Thanks for your reply! You've written a lot of nice clarifications here,
that I think will be useful for others learning Twelf. I just want to
a few of the points that you made.

>
>> The proof of the progress theorem includes a case analysis of whether
>> A is a subtype of B or not. In constructive logic, we have to show
>> that subtyping is decidable. In Coq, I used "apply Classic." In
>> Twelf,
>> Geoff wrote 300 lines of code. Granted, these extra lines actually
>> proved more: we got a proof that subtyping is decidable in FJ.
>> But, as
>> I was just interested in the type soundness of FJ, so being forced to
>> prove more properties was annoying.
>>
>
> Intuitionistically, what you're proving when you don't actually do the
> decidability proof is "the law of the excluded middle (for subtyping)
> implies progress".
>
> You could do this in Twelf by leaving an unproven meta-theorem stating
> decidability:
>
> lem-for-subtyping : {a : tp} {b : tp} sub-or-not a b -> type.
>
> (where sub-or-not is essentially a sum of subtyping and not,
> however you
> define them).

Yes, the "lem-for-subtyping" lemma is exactly the lemma we proved. We
didn't
see how to assert it so that it could be used by the coverage checker
in the
progress lemma, though.

A side note:  I don't think that this is exactly the law of the excluded
middle. I think it says something like "at least one of the
'subtyping' and
'notsubtyping' judgments are derivable.

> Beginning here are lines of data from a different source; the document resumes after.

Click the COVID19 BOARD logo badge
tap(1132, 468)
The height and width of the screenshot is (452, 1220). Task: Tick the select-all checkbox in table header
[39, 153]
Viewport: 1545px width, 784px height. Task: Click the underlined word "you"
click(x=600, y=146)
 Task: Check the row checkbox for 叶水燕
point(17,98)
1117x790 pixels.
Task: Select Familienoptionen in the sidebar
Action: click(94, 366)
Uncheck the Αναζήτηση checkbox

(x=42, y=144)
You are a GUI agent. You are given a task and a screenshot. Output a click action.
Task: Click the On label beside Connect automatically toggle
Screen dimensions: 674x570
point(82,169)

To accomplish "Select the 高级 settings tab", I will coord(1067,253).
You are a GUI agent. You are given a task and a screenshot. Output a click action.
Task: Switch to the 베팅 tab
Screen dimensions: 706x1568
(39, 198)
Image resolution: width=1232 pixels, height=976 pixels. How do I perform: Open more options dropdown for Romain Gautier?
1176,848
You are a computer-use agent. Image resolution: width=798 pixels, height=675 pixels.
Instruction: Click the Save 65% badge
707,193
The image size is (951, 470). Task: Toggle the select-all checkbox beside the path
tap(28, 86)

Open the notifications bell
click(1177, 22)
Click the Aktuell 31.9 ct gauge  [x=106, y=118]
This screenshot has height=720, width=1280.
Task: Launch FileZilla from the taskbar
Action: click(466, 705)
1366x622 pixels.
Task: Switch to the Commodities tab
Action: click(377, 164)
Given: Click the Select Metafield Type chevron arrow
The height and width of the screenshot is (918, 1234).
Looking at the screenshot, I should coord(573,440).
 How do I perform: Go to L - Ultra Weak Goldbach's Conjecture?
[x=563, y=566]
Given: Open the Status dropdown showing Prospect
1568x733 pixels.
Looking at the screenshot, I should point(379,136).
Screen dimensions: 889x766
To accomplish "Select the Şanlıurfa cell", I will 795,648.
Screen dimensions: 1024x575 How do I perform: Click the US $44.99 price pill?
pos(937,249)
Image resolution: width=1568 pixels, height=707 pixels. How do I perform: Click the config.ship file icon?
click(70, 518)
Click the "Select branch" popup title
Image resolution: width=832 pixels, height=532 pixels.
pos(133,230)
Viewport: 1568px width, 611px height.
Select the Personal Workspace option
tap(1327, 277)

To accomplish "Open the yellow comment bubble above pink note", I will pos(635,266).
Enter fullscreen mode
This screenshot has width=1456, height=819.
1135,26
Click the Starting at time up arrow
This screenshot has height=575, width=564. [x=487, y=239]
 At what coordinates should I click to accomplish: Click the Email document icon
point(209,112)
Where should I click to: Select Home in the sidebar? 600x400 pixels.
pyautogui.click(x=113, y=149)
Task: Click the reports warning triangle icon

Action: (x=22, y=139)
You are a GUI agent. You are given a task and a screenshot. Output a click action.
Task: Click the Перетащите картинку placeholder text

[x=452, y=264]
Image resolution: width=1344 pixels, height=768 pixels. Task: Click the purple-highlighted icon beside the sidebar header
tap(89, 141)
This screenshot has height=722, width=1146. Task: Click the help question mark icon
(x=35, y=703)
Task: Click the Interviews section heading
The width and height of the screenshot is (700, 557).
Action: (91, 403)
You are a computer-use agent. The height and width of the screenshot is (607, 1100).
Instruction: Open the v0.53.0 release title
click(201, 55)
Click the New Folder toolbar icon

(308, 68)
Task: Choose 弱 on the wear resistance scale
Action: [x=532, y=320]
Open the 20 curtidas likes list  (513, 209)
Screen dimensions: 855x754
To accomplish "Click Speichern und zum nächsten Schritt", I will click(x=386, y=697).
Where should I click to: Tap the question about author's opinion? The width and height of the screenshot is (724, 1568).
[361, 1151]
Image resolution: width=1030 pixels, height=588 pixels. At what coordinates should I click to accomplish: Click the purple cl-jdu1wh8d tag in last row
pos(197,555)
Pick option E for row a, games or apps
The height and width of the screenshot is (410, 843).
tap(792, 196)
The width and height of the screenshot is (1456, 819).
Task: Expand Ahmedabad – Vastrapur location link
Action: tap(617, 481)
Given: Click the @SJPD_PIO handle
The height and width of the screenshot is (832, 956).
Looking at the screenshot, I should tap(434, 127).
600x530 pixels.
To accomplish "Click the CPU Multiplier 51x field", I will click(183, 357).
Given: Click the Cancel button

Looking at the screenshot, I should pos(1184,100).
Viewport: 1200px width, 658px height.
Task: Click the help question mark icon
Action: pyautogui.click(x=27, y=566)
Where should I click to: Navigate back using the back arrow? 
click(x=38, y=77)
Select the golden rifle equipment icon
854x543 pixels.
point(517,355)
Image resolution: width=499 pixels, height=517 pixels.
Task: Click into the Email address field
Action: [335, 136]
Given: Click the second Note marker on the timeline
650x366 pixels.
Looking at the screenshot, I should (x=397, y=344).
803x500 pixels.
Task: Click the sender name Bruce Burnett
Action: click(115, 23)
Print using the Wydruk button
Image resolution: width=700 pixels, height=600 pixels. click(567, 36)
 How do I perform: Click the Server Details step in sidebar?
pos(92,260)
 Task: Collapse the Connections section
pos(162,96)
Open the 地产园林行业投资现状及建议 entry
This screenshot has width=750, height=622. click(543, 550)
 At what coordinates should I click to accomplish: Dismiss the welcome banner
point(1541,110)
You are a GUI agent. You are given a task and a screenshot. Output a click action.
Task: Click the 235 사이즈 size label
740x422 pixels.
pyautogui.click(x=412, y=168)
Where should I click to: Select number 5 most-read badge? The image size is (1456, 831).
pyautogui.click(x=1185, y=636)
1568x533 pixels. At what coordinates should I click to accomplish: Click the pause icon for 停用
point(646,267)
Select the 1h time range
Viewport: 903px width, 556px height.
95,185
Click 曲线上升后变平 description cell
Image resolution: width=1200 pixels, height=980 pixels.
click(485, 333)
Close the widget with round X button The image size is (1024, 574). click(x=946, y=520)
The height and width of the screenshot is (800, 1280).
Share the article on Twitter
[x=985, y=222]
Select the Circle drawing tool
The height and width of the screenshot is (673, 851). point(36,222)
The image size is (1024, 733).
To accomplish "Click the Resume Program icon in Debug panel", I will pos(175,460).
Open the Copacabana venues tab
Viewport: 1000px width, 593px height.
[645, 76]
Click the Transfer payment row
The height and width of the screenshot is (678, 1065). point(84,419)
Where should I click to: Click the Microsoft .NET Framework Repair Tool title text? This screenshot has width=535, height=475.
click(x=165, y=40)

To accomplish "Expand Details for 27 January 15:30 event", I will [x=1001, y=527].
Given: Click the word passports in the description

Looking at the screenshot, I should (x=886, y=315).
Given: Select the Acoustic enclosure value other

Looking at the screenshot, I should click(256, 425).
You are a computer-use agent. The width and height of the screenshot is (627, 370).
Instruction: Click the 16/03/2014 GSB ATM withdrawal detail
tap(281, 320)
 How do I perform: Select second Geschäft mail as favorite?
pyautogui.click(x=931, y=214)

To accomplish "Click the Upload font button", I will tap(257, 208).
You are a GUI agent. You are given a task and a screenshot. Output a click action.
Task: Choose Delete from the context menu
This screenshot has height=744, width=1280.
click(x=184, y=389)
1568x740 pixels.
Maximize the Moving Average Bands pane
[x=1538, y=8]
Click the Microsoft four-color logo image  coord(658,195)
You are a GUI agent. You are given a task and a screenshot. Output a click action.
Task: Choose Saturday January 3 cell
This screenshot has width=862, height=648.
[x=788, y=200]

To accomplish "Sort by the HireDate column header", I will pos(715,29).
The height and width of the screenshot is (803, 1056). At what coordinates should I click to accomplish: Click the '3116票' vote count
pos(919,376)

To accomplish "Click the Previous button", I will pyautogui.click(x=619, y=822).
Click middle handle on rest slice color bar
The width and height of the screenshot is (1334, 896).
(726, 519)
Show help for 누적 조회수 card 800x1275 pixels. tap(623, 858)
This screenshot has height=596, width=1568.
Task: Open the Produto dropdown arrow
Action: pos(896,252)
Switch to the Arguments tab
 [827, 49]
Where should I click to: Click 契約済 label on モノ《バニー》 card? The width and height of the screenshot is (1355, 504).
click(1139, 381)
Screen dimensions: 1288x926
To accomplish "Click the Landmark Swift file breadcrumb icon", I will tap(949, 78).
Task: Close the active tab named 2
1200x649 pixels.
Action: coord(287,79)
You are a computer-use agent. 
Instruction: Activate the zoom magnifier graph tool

For true classical reasoning, I
found that I also needed the related lemma, that asserts that "at
most one
of the judgements is derivable".

subtyping-exclusive: subtyping A B -> not-subtyping A B -> false ->
type.

(For progress, we didn't need the subtyping-exclusive lemma, but we did
need a related version of this lemma elsewhere in the proof.)
Is it possible to combine these two together into one lemma? I
couldn't think
how to do that.

>
> Or, you could state progress with an extra premise of type ({a :
> tp} {b
> : tp} sub-or-not a b), though I don't immediately see that it would be
> easy to satisfy this premise once you've proven decidability as a
> meta-theorem.
>

I agree, I don't think you can manipulate proofs like that in Twelf.
Things like
this get me too. As I understand it, a Twelf proof of the
decidability of
subtyping is not an LF element of type
({a : tp} {b: tp} sub-or-not a b)
it is some meta reasoning that the Twelf logic program is a total
function.

>
>> 3) HOAS, non-modularity and strengthening
>>
>
>
> Cartsen Schurmann's forthcoming Delphin system is supposed to address
> these problems.  As I understand it, it will allow you to write
> meta-proofs as total functional programs over the canonical LF terms;
> you'll be able to supply the cases for variables directly and locally,
> rather than in the context.

Great! I hope that Delphin can address these issues.

>
> Sometimes strengthening does come up.  More than once, though, I've
> thought I needed strengthening when really I had corrupted my
> subordination relation (i.e., Twelf thought types were subordinate
> when
> they shouldn't have been).  The subordination relation tells you when
> objects of one type can appear in another.  You can use the command
> (in
> the Twelf server directly) Print.subord to print the subordination
> relation and inspect it.  I'm not sure that it shows the transitive
> closure, so you may have to compute that yourself.

Thanks for the hint about Print.subord.

lookupClass_strengthen :
({x:exp} lookupClass CT C (class C D FS (MT x)))
-> lookupClass CT C (class C D FS (MT unit)) -> type.

However, I think this is a case where strengthening is unavoidable.
The type exp
is subordinate to the type methodTable, but since the methodTable MT
comes from
the classTable CT (which does not depend on x) in this case, it can't
depend on x.
>

> It took me a little while to get used to the input coverage checker.

I agree entirely. This is exactly what I was talking about, it's an
issue of
learning curve. After a while, I was going through roughly the same
processes
that you describe (alpha renaming the error message so that I could
understand them,
adding type annotations to make sure that variables are not unified).
However,
even when I had taught myself these practices, I found writing proofs
a little
backwards....Coq tells me what to prove, but in Twelf, I have to
guess, and then
interpret the error messages when I guess wrong.